**Supplied records**
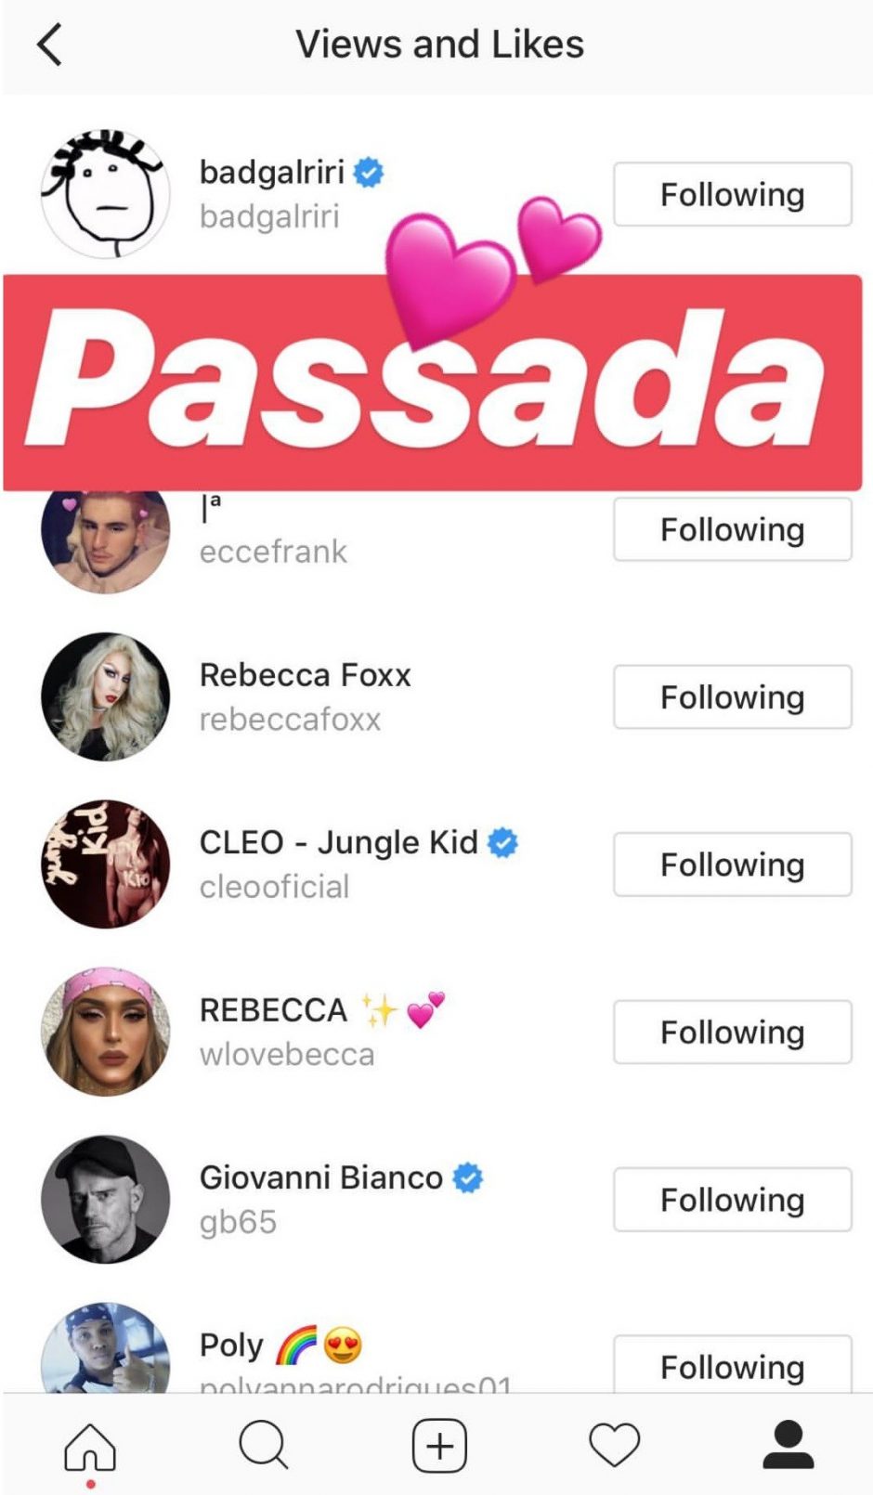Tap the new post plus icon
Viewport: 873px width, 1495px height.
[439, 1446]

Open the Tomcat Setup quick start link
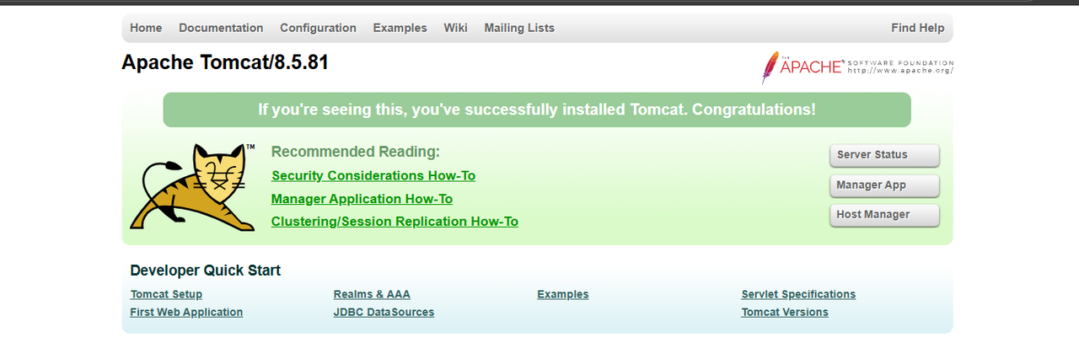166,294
--
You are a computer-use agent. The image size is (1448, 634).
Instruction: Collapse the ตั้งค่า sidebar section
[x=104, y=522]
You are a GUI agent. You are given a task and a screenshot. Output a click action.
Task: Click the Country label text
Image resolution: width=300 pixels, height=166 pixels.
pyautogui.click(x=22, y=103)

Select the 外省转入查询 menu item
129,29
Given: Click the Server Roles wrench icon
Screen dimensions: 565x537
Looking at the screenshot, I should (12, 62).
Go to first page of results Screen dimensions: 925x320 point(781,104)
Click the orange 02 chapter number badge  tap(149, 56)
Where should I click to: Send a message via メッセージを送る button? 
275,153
==
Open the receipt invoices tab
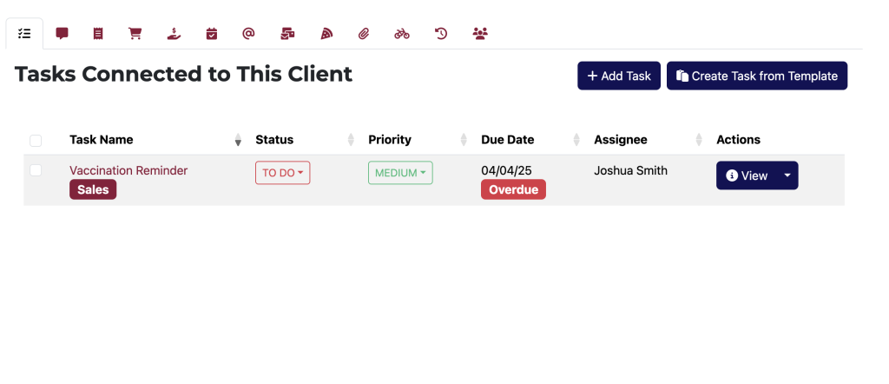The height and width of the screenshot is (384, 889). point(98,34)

**Task statement**
Return the material starting with the line that contains "Select the 外省转入查询 menu item" and going on through the line that contains "Click the orange", reproducing each line precisely.

**Full response**
Select the 外省转入查询 menu item
129,29
Given: Click the Server Roles wrench icon
Screen dimensions: 565x537
Looking at the screenshot, I should (12, 62).
Go to first page of results Screen dimensions: 925x320 point(781,104)
Click the orange 02 chapter number badge  tap(149, 56)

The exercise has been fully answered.